前回の記事で、「共同体自然保護」という思想を打ち出しました。

経済だけでなく文化的にも大切な生活空間として共同体が自然を守るという思想です。

自然を遠ざけて手を触れないという保存よりも地に足付けて、それでいて経済合理性だけを追求せず文化や伝統のためにも自然を保護するという考え方であり、考え方自体は環境社会学の分野で研究が実は進められています。

しかし、この共同体自然保護と僕が勝手に呼ぶこの思想にも問題点があります。

 

・共同体の崩壊
これまでの記事でも少し触れましたが、日本における地域共同体は崩壊してしまっているという懸念があります。高度経済成長とグローバル化によって人・モノ・金の移動が自由になる。巨大資本が力をもつことによって入れ替え可能なもの(システム化されたもの、コンビニ・ファミレス的なもの)が拡大する。街の風景や暮らしがシステム重視になると、そこにとどまる理由を失った人がどんどんよりシステム化された場所に流れていく。これでは自然と共に生きようとする人なんてなかなかでてきません。

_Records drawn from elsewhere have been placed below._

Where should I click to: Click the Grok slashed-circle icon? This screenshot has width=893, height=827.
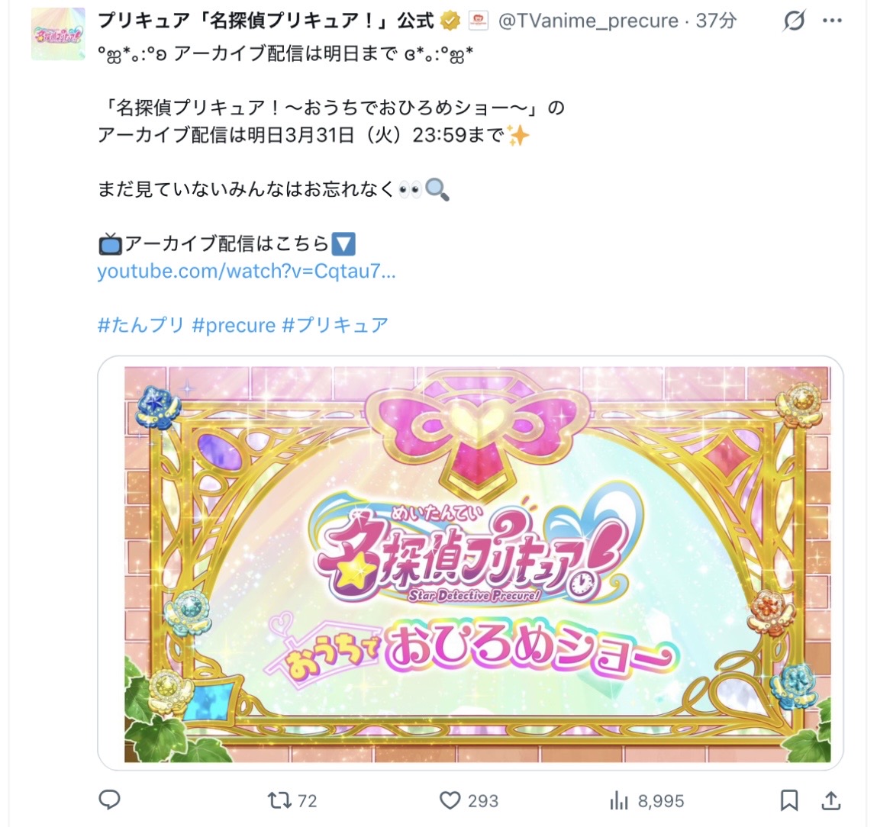(793, 21)
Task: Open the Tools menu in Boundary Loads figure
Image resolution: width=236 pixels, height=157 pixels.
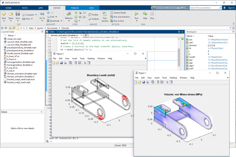Action: (x=82, y=58)

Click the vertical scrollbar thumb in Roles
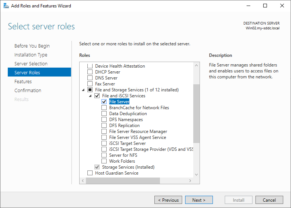coord(196,113)
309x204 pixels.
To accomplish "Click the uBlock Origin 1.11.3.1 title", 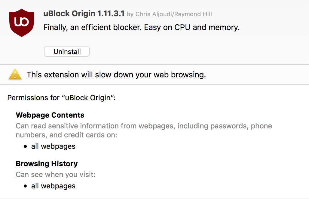I will 84,14.
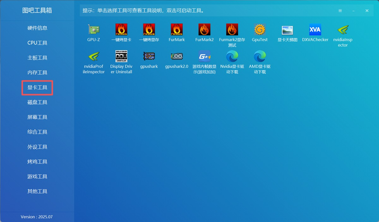Open the 一键烤显存 tool
379x222 pixels.
149,32
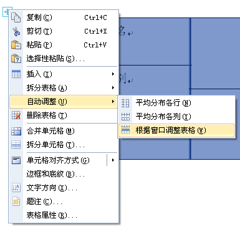240x229 pixels.
Task: Click the table icon next to 插入
Action: click(16, 74)
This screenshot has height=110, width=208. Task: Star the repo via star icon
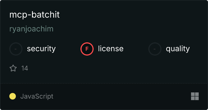(13, 68)
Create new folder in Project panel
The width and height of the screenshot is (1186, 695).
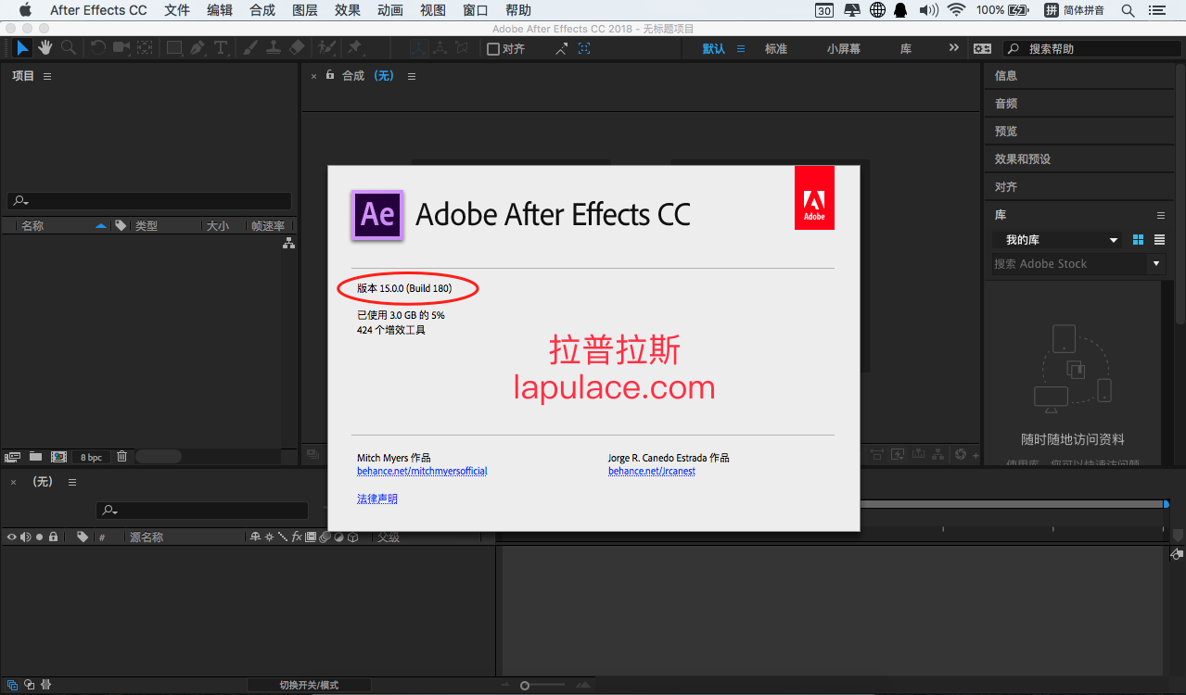(x=35, y=457)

共同体が空洞化してしまうとそこにある自然を生活空間として見なすことができなくなり、安易な利便性・合理性に人が流れ、自然とかかわりをもつ人間が減り、共同体自然保護が不可能になります。

 

・「文化・伝統」という言い訳共同体自然保護は、「自然が共同体にとって文化的・経済的価値をもつ生活空間となれば、共同体成員が自然を利用(資源利用だけでなく、宗教儀式も含めた営みのための利用)するために保護をしていく」という前提で成り立ちます。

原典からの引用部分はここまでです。